UCBbind is a program for predicting binding affinities for protein-ligand pairs. The program implements two modules:
- Module Y (Transfer prediction module): Uses sequence alignment and Tanimoto similarity to select reference protein-ligand pairs and replicate their binding free energies.
- Module X (Deep learning module): Takes features extracted from protein sequences and ligand SMILES strings to predict binding affinities.
Justin Purnomo, Caitlin Kim, Kunyang Sun, Yingze Wang, and Teresa Head-Gordon
This environment can be built via: conda env create -f env.yml
To train Module X, run python X_prep.py
To train Module Y, run python Y_prep.py
Note: The trained Module X has already been provided.
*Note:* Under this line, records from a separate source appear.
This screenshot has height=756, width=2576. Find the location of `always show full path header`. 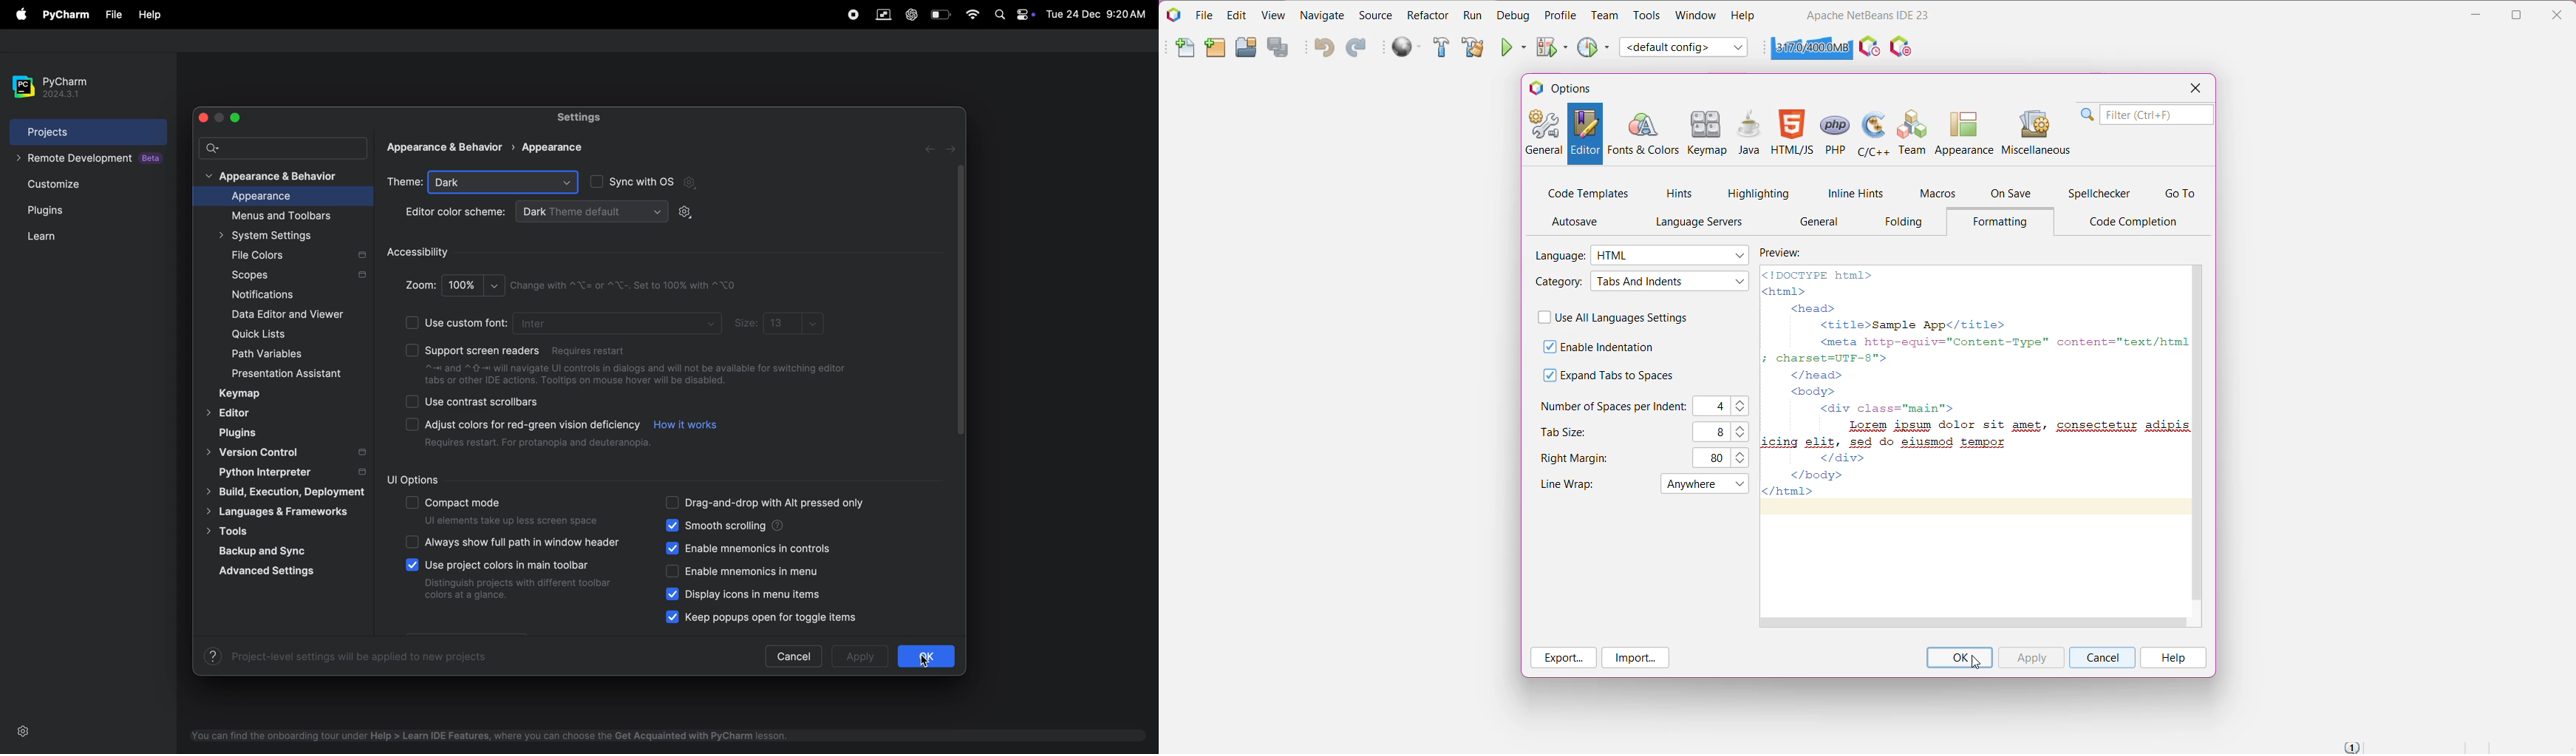

always show full path header is located at coordinates (525, 541).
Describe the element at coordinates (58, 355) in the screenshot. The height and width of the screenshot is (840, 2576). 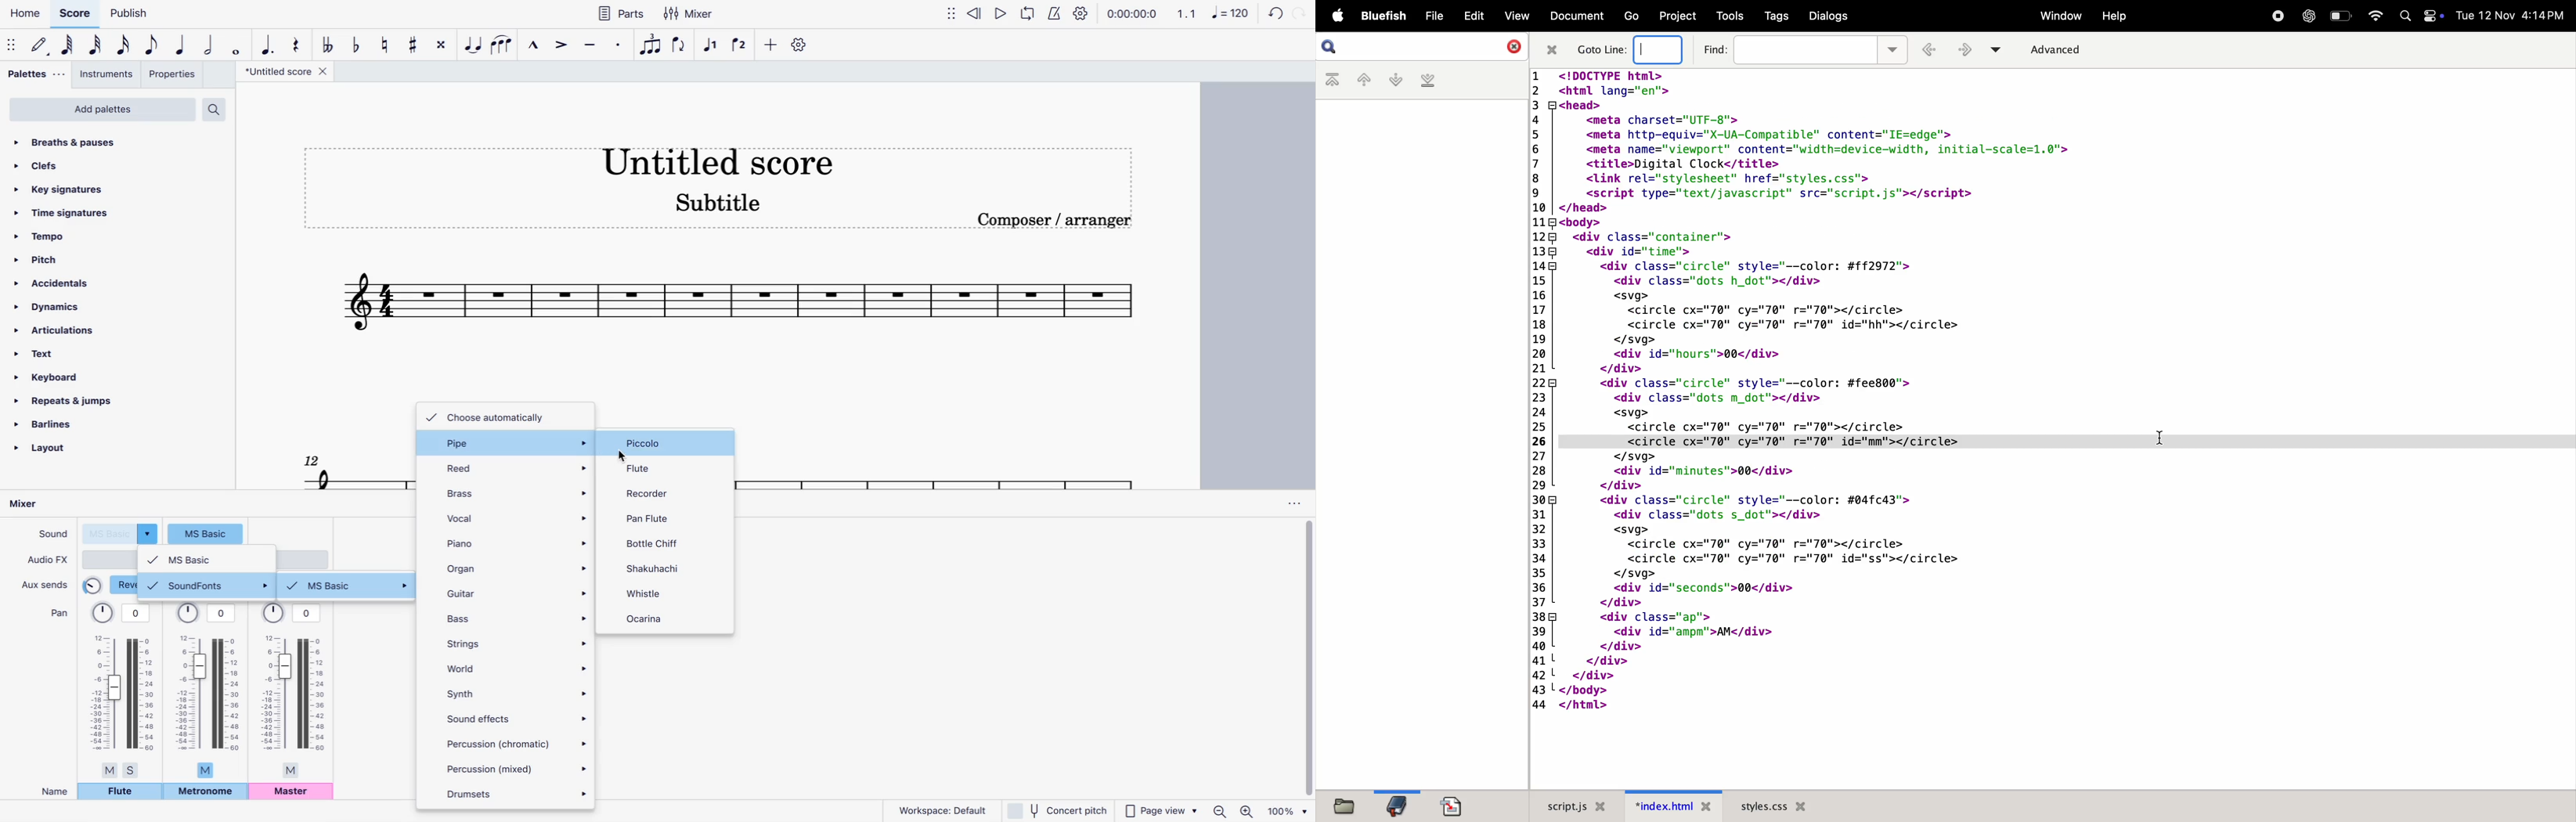
I see `text` at that location.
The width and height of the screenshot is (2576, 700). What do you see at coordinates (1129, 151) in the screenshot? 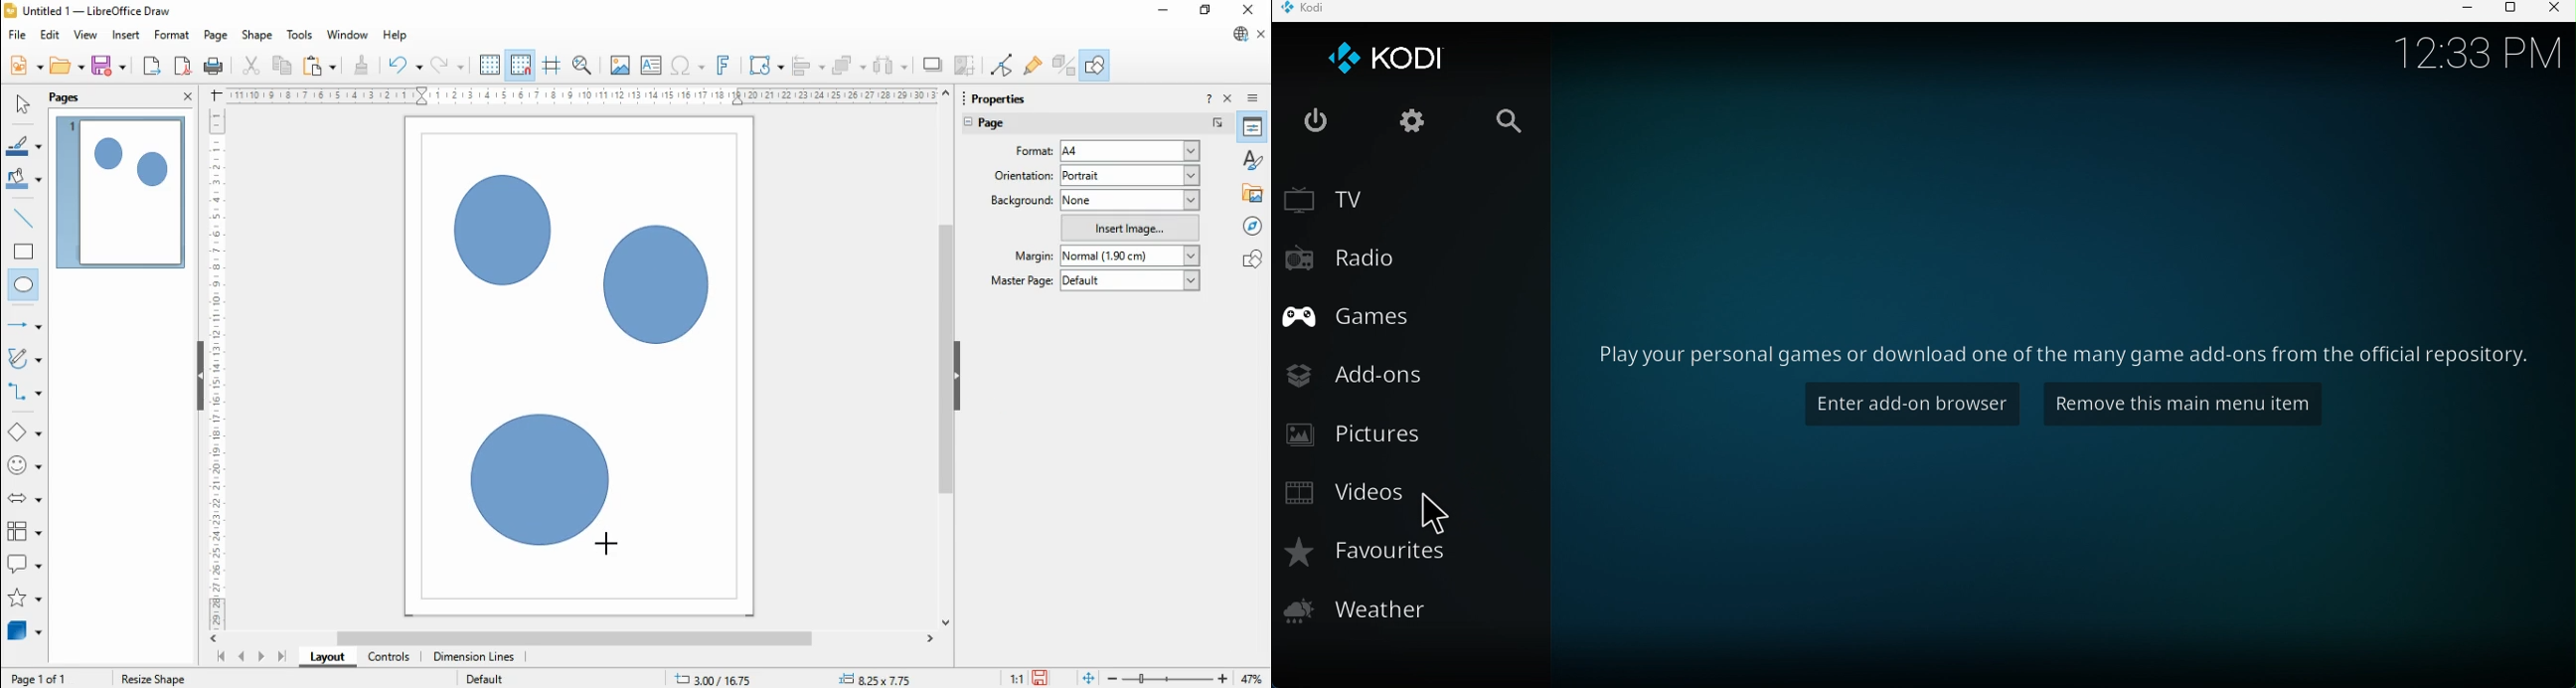
I see `a4` at bounding box center [1129, 151].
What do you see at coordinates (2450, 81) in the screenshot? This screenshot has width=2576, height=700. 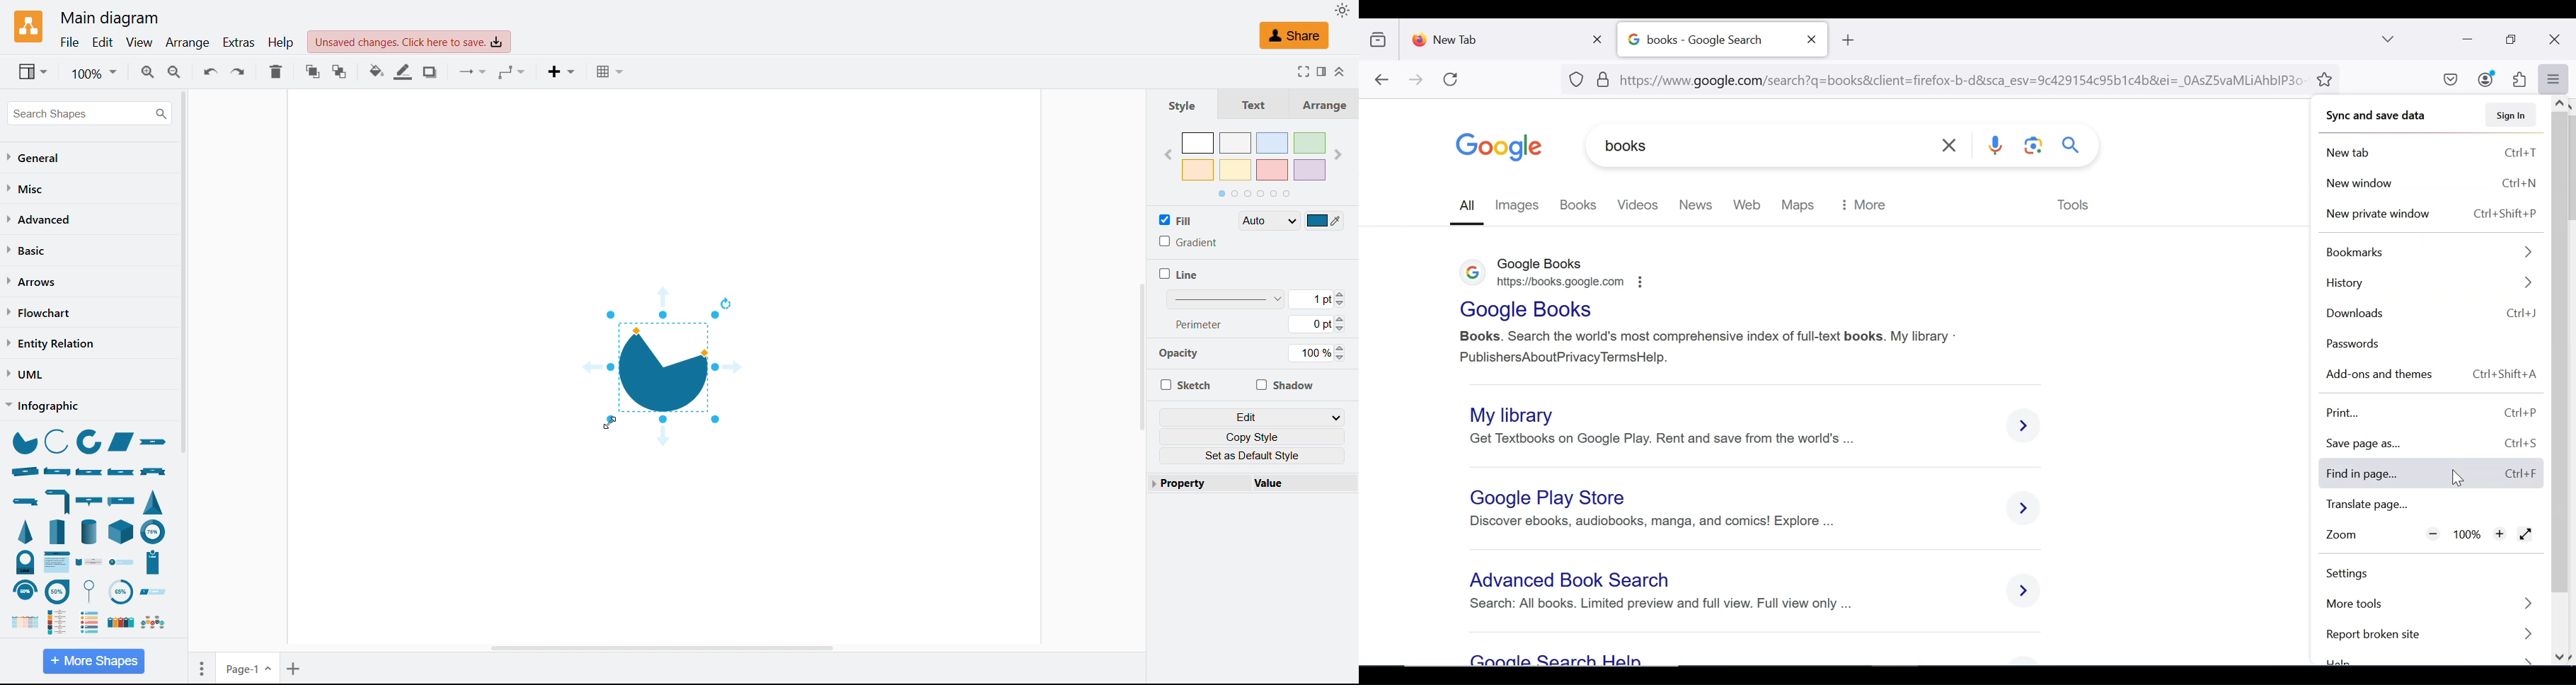 I see `save to pocket` at bounding box center [2450, 81].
Module Y requires large .idx and .pkl files and the BindingDB dataset, which are not included in the repo due to size. You can download the cleaned BindingDB dataset here:
After downloading BindingDB.csv and placing in the datasets folder, you can train Module Y.
Predictions can be run using python FEpred.py.
The script expects a CSV file with the following columns: Sequence, SMILES, and Value. These describe the protein sequence of the query, the ligand SMILES of the query, and the experimental binding free energy in positive kcal/mol.
The default test set used in FEpred.py is: `test_fp = 'datasets/PDBbind.csv'. Note that in Y_prep.py, rows in BindingDB that are present in the test set are filtered out for reproducibility. Users do not need to do this for normal predictions.
To assess classification accuracy, you can run python classifier_statistics.py
This script calculates the binder v nonbinder classification accuracy based on a pIC50 threshold of 5 for the binding affinity.